Fig. 7.

Response of acid-base transporters [Na⁺/H⁺ exchanger 3 (NHE3) and electrogenic basolateral Na⁺-${\text{HCO}}_3^{-}$ cotransporter (NBCe1)] and phosphate transporter (NaPi-IIa) to acetazolamide (ACTZ) or NH₄Cl loading for 2 wk. A and C: membrane fractions were isolated from the kidney cortex of rats treated with NH₄Cl loading (A) or ACTZ (C) versus their respective control or vehicle treatment and were used for immunoblot analysis using specific antibodies for each protein.
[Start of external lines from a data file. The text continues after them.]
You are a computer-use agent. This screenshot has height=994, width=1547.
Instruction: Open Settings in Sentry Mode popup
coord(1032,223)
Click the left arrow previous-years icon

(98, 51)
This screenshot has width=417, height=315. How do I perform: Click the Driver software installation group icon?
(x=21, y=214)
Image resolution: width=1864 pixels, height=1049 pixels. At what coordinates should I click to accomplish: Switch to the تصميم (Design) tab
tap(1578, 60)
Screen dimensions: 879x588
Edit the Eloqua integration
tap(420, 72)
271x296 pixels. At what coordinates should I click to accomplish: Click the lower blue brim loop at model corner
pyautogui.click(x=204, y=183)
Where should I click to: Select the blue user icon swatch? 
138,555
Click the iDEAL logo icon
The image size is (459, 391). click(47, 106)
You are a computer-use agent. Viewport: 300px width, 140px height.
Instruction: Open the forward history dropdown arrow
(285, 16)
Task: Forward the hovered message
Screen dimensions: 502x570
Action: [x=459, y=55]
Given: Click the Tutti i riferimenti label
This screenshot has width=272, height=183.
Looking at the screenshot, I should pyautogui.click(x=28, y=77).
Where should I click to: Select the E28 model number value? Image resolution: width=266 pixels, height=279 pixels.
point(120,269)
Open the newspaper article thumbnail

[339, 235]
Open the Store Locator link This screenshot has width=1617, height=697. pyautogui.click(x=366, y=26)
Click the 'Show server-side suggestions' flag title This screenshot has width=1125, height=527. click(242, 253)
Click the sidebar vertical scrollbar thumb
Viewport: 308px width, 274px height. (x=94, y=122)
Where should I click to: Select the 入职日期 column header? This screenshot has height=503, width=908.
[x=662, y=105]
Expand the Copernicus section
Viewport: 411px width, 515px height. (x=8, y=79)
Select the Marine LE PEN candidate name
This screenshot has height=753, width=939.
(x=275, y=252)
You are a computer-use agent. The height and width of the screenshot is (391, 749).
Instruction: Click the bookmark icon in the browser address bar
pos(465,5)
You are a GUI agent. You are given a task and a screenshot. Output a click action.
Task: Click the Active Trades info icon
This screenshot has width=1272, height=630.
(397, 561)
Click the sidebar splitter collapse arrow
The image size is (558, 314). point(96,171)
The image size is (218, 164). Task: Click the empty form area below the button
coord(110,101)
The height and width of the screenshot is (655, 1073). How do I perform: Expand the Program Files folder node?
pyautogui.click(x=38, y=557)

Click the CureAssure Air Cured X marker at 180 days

B and D: corresponding average means ± SE of the densitometry analysis of transport proteins in response to NH₄Cl loading versus control (B) or in ACTZ-treated versus vehicle-treated rats (D). The abundance of these proteins was normalized to actin used for the control of gel loading. As shown, 2 wk of ACTZ caused a sharp downregulation of both NHE3 and NBCe1 but increased the abundance of NaPi-IIa. Except for NHE3, similar findings were seen in NH₄Cl-loaded rats with normal acid-base status. n = 5 rats in each group. Each lane was loaded with 40 μg protein from the kidney cortex. NS, not significant.